# Homework Help: Negative value when calculating the distance

1. Oct 23, 2011

### Anna55

A 1000 kg car travelling rightward at 25 m/s slams on the breaks and skids to a stop (with locked wheels). Find the distance required to stop it. Coefficient of friction between the tires and the road is 0.95. Let g=9.8 m/s^2

Solution:
2aΔx=vf2- vo2
a=µg
2 µg Δx=vf2- vo2
vf=0
2 µg Δx=- vo2
Δx=- vo2/2 µg
Δx=-252/(2×0.95×9.8)
Δx=-33.6 m

The answer became -33.6 m. Why is the value negative? The correct answer is 33.6. Thank you in advance!

2. Oct 23, 2011

### ehild

The acceleration is negative, a=-µg.

ehild

3. Oct 23, 2011

### Anna55

If I have understood this correctly, the solution should be this:

2aΔx=vf2- vo2
a=-µg
2 -µg Δx=vf2- vo2
vf=0
2 -µg Δx=- vo2
Δx=- vo2/2 -µg
Δx=-252/(2×-0.95×9.8)
Δx=33.6 m

4. Oct 23, 2011

### ehild

To denote power, use "^". Use parentheses when multiplying with a negative number. 2 -µg Δx means subtraction. Correctly: 2(-µg)Δx or -2µg Δx. And 25^2=625.

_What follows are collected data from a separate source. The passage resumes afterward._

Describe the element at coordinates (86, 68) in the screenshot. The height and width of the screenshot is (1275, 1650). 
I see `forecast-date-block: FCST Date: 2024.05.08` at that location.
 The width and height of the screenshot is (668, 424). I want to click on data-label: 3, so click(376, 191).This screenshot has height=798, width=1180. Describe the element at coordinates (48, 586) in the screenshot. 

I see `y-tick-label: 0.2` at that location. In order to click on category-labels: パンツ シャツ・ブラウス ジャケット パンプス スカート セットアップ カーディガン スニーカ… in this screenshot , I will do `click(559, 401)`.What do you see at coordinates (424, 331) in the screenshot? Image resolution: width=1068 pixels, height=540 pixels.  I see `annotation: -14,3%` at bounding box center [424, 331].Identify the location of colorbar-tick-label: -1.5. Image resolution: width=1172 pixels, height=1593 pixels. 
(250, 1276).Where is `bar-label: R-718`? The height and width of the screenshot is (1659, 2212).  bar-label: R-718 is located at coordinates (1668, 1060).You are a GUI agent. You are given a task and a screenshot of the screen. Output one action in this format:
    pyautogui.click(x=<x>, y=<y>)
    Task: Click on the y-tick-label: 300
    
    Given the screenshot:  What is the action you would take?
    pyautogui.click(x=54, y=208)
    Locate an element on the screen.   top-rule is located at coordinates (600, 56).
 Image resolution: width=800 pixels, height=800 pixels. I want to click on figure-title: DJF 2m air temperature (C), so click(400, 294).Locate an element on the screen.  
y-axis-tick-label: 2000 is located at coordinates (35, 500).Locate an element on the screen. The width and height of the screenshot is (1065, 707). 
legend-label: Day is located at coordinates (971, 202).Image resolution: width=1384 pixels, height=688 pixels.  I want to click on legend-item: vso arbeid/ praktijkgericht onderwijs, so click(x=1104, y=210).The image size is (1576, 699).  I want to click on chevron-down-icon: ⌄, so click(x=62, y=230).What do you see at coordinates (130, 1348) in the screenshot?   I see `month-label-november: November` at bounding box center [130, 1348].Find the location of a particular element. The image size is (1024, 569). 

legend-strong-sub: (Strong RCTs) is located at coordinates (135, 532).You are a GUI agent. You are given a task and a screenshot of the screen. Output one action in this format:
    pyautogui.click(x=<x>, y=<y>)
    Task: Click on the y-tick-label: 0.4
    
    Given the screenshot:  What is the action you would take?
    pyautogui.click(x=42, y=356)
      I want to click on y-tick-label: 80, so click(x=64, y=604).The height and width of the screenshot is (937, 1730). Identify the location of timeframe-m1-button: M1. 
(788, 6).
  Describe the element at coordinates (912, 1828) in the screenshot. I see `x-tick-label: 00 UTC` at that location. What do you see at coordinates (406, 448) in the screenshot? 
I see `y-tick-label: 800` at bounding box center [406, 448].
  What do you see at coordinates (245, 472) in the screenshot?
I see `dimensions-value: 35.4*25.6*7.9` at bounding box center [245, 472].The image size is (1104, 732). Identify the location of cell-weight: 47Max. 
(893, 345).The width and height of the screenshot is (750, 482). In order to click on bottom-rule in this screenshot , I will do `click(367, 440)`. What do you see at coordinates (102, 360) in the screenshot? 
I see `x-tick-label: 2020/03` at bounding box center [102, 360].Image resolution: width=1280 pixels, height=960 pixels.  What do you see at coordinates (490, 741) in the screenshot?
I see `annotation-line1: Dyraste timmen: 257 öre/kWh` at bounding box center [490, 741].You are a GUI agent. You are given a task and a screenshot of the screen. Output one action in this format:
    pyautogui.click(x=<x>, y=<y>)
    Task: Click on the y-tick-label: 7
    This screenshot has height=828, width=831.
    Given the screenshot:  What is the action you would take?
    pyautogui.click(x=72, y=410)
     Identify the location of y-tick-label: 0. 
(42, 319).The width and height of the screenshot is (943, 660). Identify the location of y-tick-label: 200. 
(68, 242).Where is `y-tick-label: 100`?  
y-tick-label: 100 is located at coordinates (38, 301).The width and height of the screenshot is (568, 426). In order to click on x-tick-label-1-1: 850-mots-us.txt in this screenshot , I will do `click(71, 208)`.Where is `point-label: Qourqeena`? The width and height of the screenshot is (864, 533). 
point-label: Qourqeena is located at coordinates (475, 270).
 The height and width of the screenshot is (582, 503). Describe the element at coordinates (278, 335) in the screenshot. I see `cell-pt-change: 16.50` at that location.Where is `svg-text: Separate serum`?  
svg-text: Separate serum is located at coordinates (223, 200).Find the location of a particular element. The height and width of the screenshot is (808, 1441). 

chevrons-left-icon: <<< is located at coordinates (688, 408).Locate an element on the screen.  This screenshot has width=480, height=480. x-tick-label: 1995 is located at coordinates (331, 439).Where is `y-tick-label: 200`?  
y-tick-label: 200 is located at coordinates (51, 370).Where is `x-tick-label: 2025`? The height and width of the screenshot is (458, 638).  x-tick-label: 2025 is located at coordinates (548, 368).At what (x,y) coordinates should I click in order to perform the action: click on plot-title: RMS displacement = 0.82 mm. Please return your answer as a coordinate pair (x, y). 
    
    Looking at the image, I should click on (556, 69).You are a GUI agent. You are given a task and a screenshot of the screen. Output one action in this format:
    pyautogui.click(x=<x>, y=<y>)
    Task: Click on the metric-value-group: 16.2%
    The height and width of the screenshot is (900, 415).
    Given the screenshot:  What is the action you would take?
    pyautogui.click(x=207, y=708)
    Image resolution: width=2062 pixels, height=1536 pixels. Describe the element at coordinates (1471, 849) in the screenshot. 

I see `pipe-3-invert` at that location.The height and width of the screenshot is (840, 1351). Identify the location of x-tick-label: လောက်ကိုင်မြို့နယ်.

Written correctly your derivation, it looks :

2aΔx=vf^2- vo^2
a=-µg
2 (-µg) Δx=vf^2- vo^2
vf=0
2 (-µg)Δx=- vo^2
Δx=- vo^2/(-2µg)
Δx=-625/(2×(-0.95)×9.8)
Δx=33.6 m

ehild

5. Oct 23, 2011

### Anna55

Thank you very much ehild! I understand now.